Pushing through the din and breakdowns were a number of fresh new voices:
-- Danish singer and multi-instrumentalist Soren Lokke Juul, the core member in Indians, felt right at home at the Central Presbyterian Church on 8th Street. He made his live debut at a church in Denmark a year ago, and the natural reverb of the high ceiling enhanced his songs of longing and disconnection.
-- Guards not only got bonus points for best hair -- brother-sister combo Richie and Madeline Follin must use the same stylist -- they delivered guitar-based, melody-saturated songs in the tradition of great power-pop combos such as the Raspberries and Shoes (the Zion, Ill., home-recording pioneers who also played the festival for the first time).
-- U.K. trio No Ceremony/// did the best job of any band I saw of orchestrating their set, starting in a slow, quiet, dimly lit place and building patiently to a big payoff by carefully orchestrating electronic percussion, co-ed harmonies and haunting melodies.
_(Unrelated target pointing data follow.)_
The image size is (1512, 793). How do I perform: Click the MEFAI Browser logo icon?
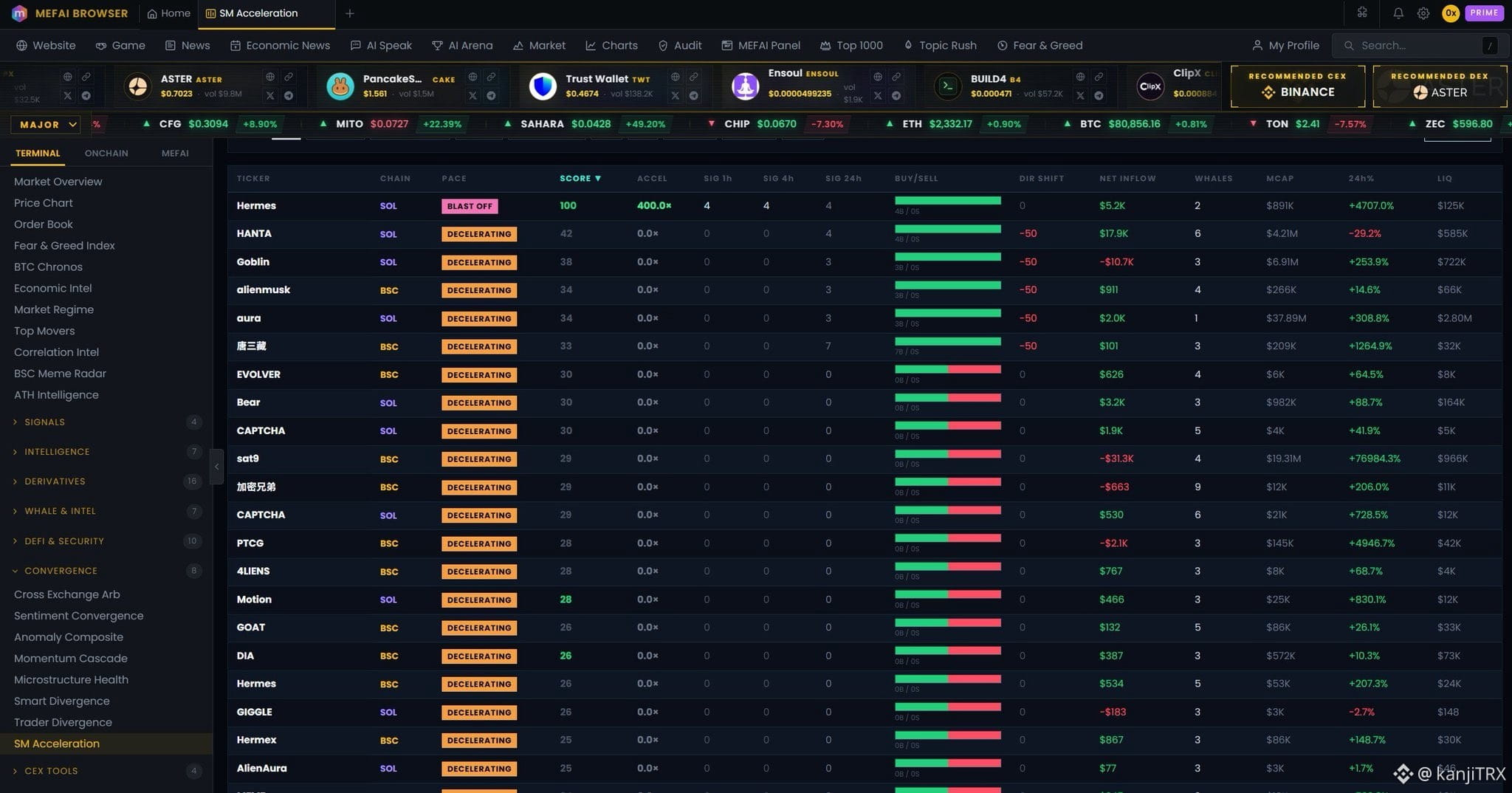(x=19, y=13)
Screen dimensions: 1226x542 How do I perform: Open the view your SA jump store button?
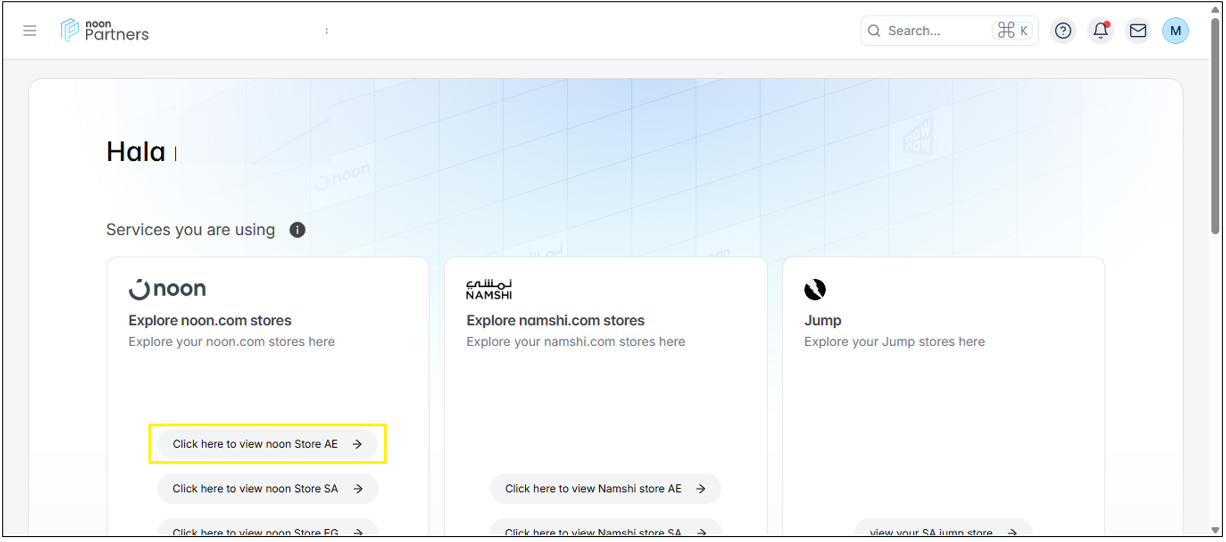pyautogui.click(x=942, y=531)
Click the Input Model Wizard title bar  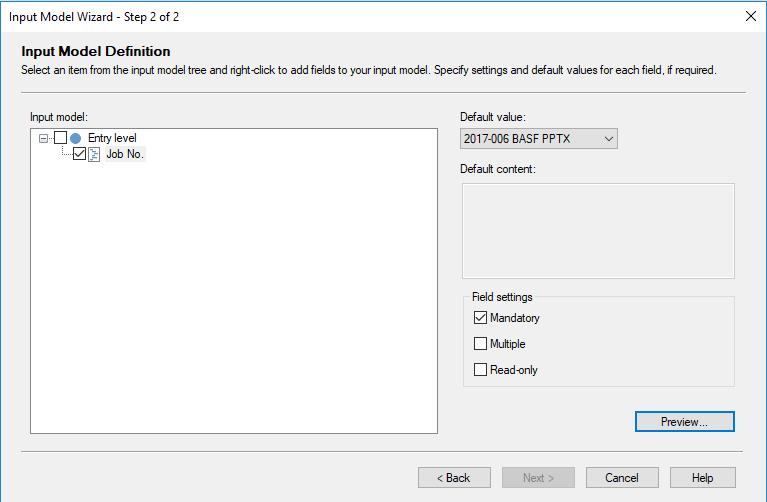(300, 16)
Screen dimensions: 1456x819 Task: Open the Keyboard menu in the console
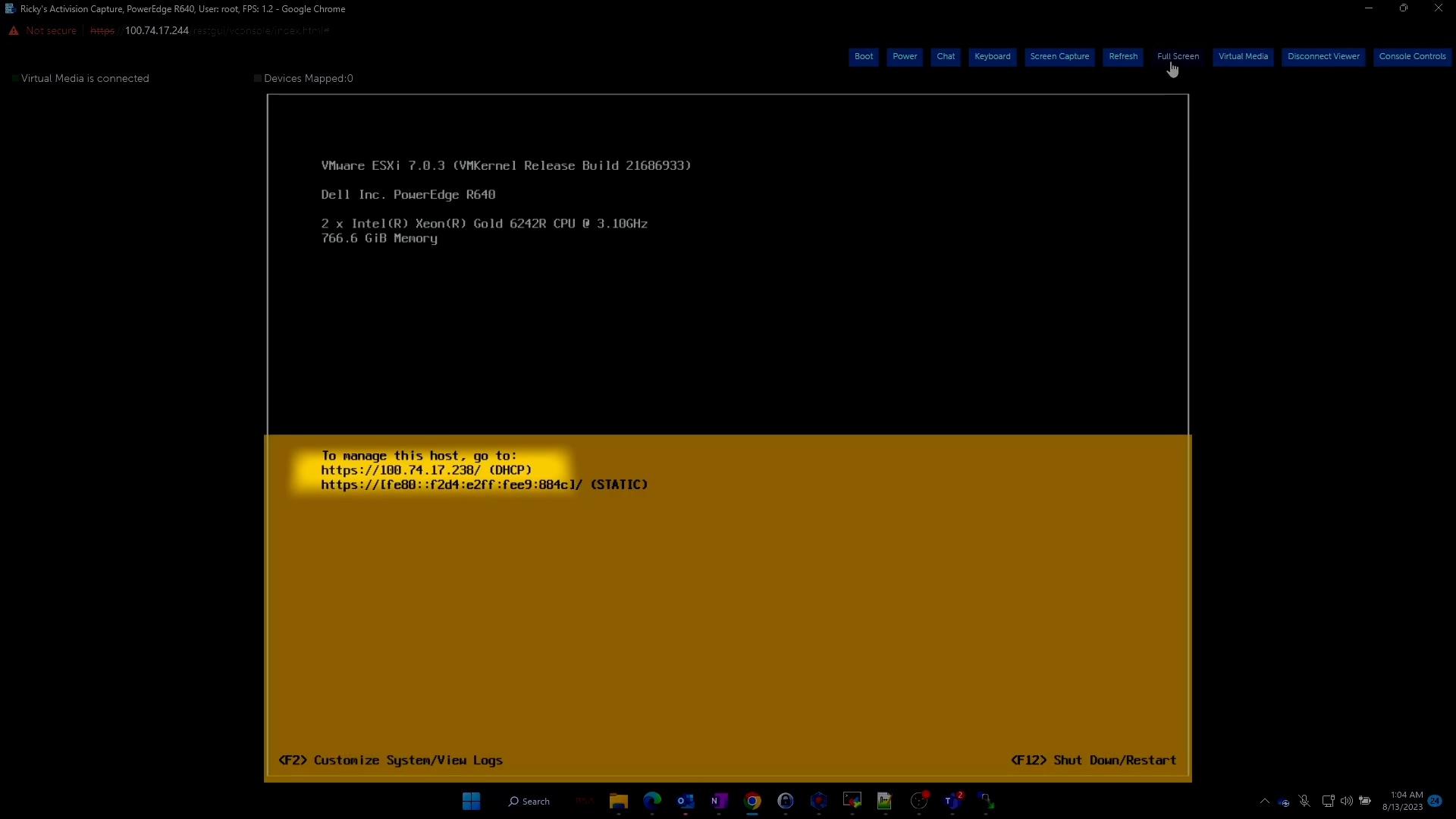click(x=993, y=56)
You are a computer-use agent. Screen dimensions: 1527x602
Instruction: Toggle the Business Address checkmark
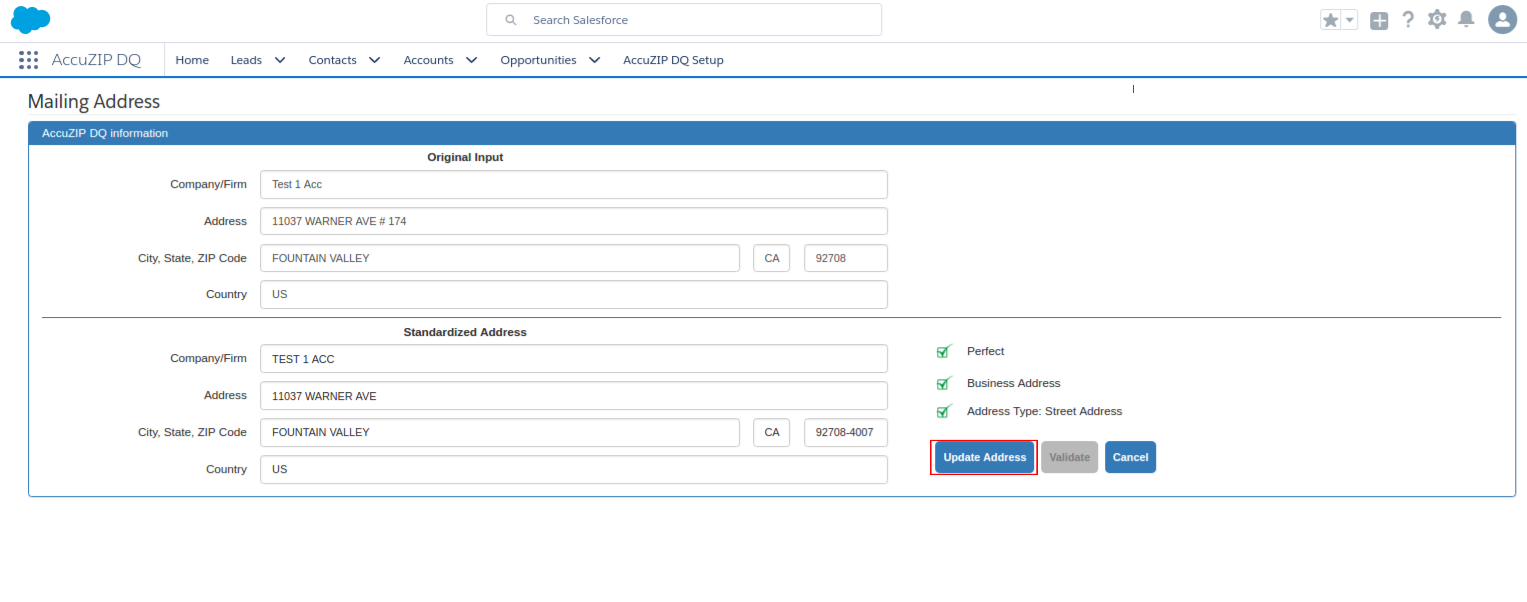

-- Sohn, a songwriter who splits his time between London and Vienna, nearly got derailed by the punk band next door, as the sound bleed between venues threatened to drown him out. But he soldiered on, and his music eventually rose above the distractions; his yearning voice and insinuating melodies were too good to be denied.
-- The Danish singer who goes by the name of MO, aka Karen Marie Orsted, brought a mix of big vocals, exuberant pony-tailed dance moves and melodies that bridged electro-pop and hard rock. If there's room for a punkier, more down-to-earth voice amid the divas on the pop charts, she has the songs to break through.
-- Acts that typically get ignored even more than most at South by Southwest: middle-tier bands that are neither new nor huge commercial successes. But how about the middle-tier bands that just get better at their jobs? Telekinesis debuted new songs from their third album, and the Pacific Northwest band with a retooled lineup led by drummer Michael Benjamin Lerner sounded sharp and exuberant.
-- METZ is a Canadian punk band that may never truly capture what they're about on a recording, but their midafternoon set Saturday went off like a blowtorch in a propane warehouse, as the trio pushed itself and its instruments to the breaking point. How that sort of intensity can be sustained night after night is beyond me, but for that moment, they were the best band on Earth.
-- Parquet Courts projected a casual, slacker vibe that will be familiar to lovers of mid-'90s indie guitar rock, but their hooks and riffs are precisely deployed, and their sharp lyrics capture that destitute gap between youth and adulthood in all its humor and anxiety. They played most of their brilliant debut album, "Light Up Gold," amping up the melody or the noise as the moment dictated. The quartet found itself in front of a particularly inattentive audience Saturday night and played the moment for laughs. "It's hard to keep up with Twitter," one guitarist said as he gazed out at the smart-phone-laden audience. "I feel like we're failing in our job as entertainers." Later, his counterpart on guitar flipped open his own cellphone as if to count the minutes until the group's exit and let loose with a particularly deranged and aggressively noisy guitar solo.
-- With her severe hair and even more severe 1,000-mile stare, singer Jehnny Beth provided the charismatic focal point of Savages. Her smart, scowling lyrics were matched by her bandmates' multi-dimensional attack: lead bass, inventive drumming, textured guitar. The quartet's musicianship and command of dynamics suggested there was much more to them than an arresting look; the band also has great songs that could carry them well beyond 2013 -- though it's highly unlikely they'll be back at South by Southwest, let alone playing on a stage shaped like a vending machine.